We could list the varied but usually monstrous percentages of price increases contained in the INDEC data and government announcements but the simplest way of summarising them would be as out of the market – and therein lies perhaps the only hope of success, in returning them to the market. Orthodox economists (as well as Economy Minister Luis Caputo) almost invariably offer the linear monetarist argument of the fiscal deficit as a single-factor explanation of decades of Argentine inflation, which conveniently limits blame to the state, but the private sector operating in one of the world’s most protected markets became accustomed to charging almost any price they liked in the confidence that the money to sustain those prices would be printed sooner or later. It is not that Argentine businessmen are uniquely greedier than elsewhere, as Kirchnerites like to argue, but they were simply offered more scope (especially by Kirchnerism). Nor is greed the only factor – the ludicrously hiked prices often stem from panic or confusion with relative prices in total disarray.  

If Milei means business about “no money,” this extreme price flexibility beyond elasticity should run its course with businesses no longer able to price themselves out of a depressed market – beef prices (8,000 pesos per kilo one week, 5,000 another) have already been a case in point. Yet “no money” comes accompanied with “not funny,” as in the old joke – a savage recession also of dubious social sustainability would be the mechanism slaying the inflationary dragon.

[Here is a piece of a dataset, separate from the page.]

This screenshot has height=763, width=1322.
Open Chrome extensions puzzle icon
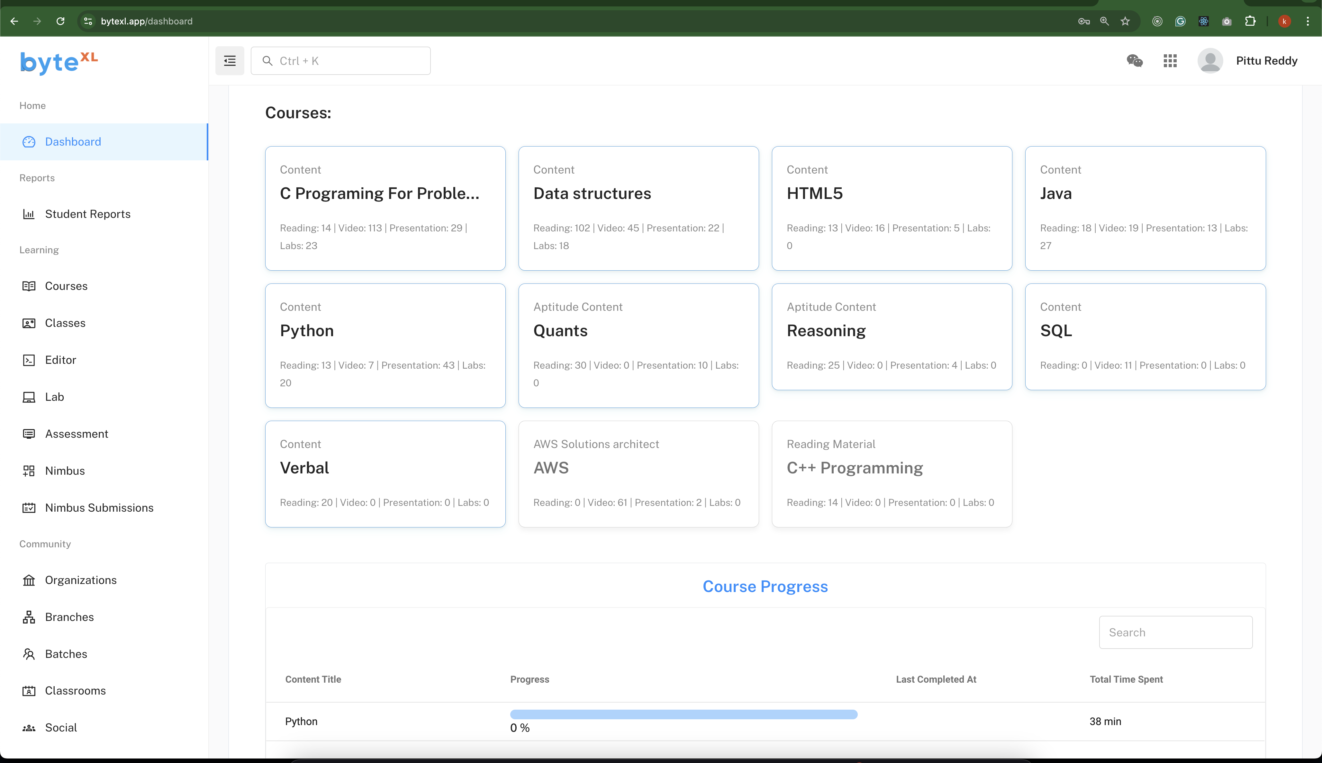point(1250,21)
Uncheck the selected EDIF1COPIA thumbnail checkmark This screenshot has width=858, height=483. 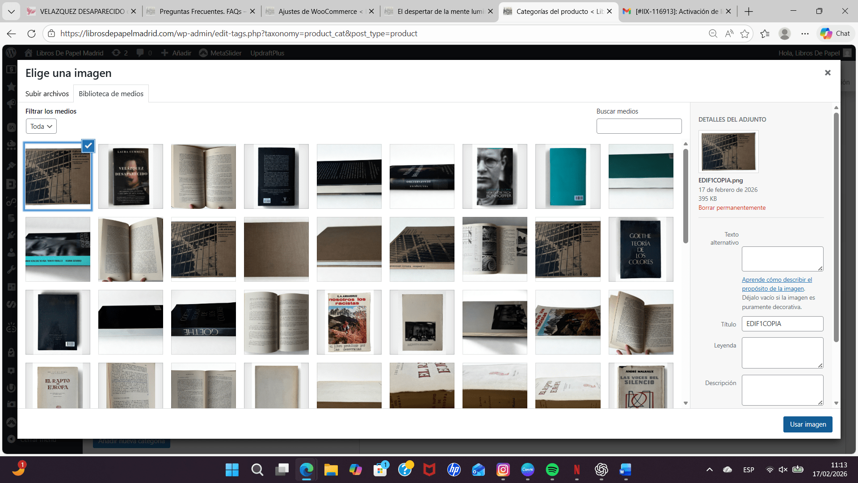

A red-hot hyperinflationary 2024 or an economic winter? This year is still too young not to be an open book. We do not even have any certainty regarding a macro-economic indicator even more basic than inflation, namely growth – there are conflicting estimates with some forecasts of positive growth even in the midst of crisis (mostly due to the huge difference between last year’s drought and a potential bumper harvest) while others predict a record plunge with decades of deadwood eradicated as in some city parks. Milei might echo Mark Twain in saying: “Cheer up, the worst is yet to come” but the year remains an open book.